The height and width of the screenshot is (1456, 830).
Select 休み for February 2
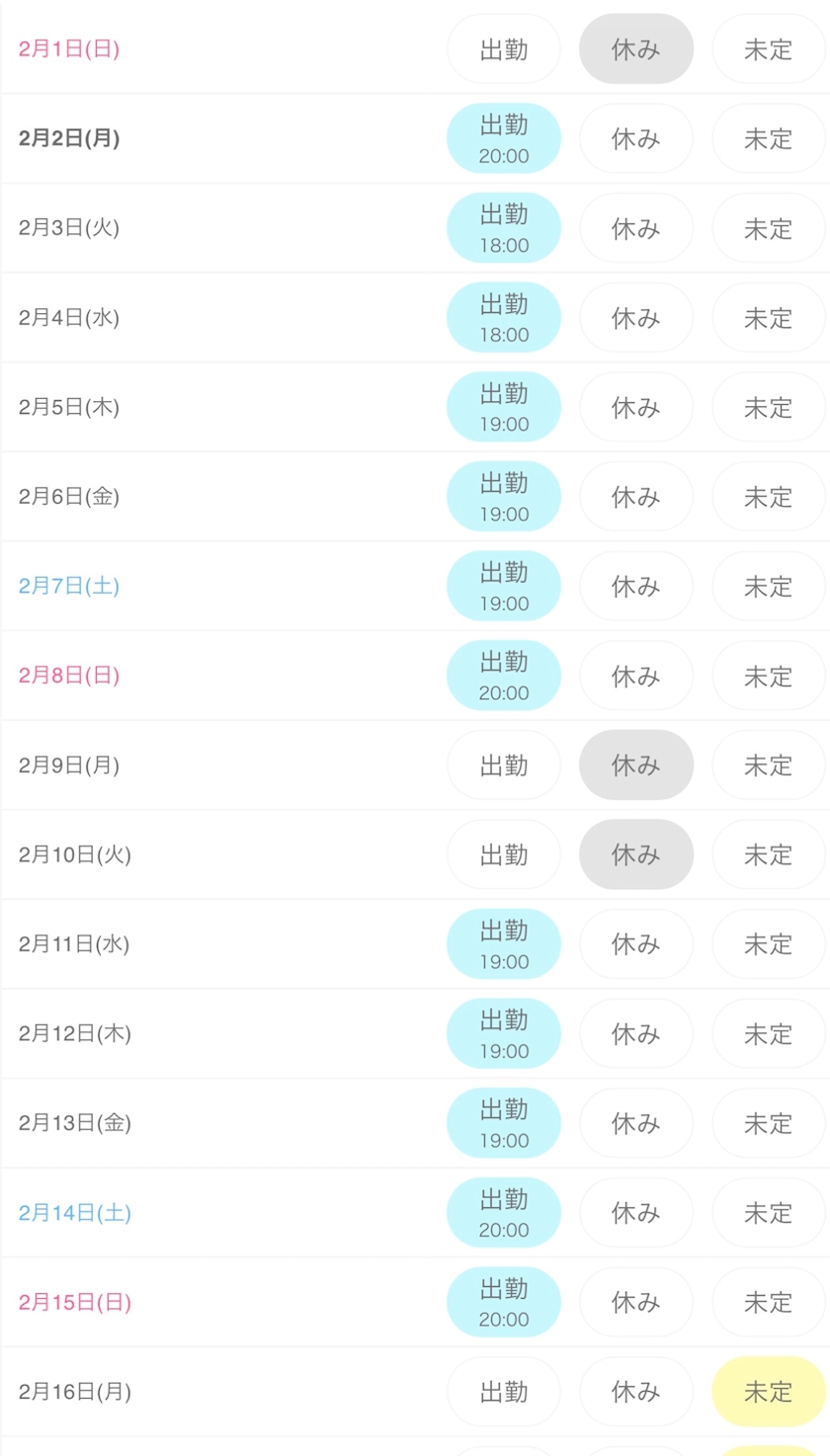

--

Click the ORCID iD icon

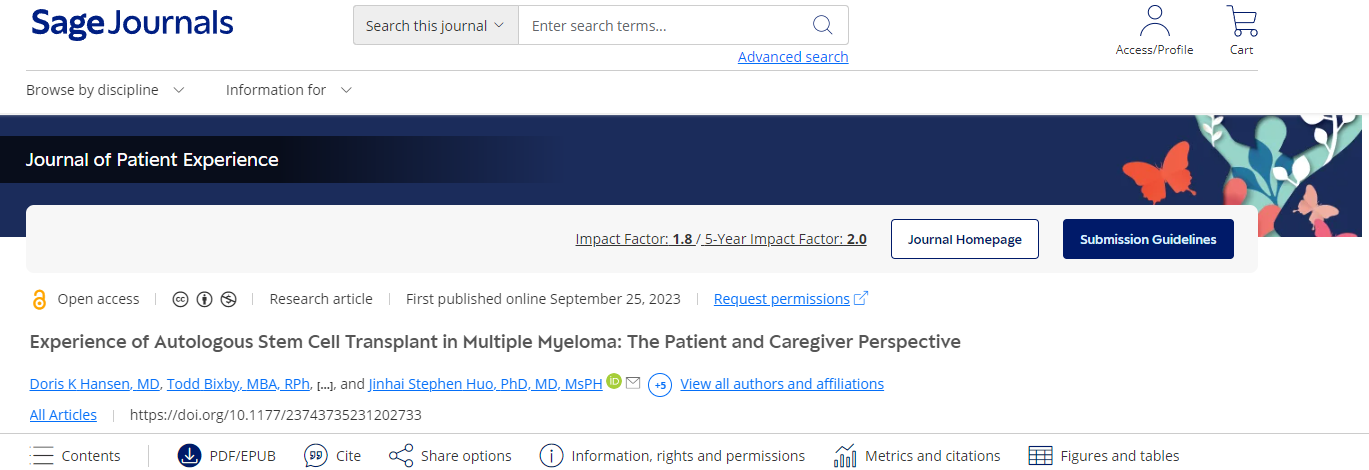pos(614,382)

---

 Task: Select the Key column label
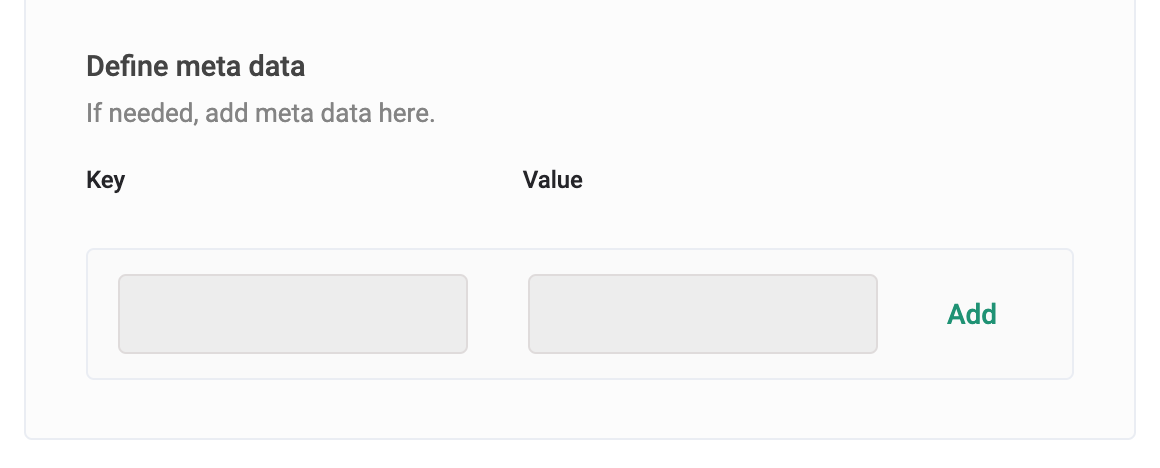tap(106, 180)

§ **Required task**: Convert into a numbered list the lines starting with the one containing "The height and" and going on through the one containing "Select 休み for February 2", skipping any blank lines.

§ **In response**:
1. The height and width of the screenshot is (1456, 830).
2. Select 休み for February 2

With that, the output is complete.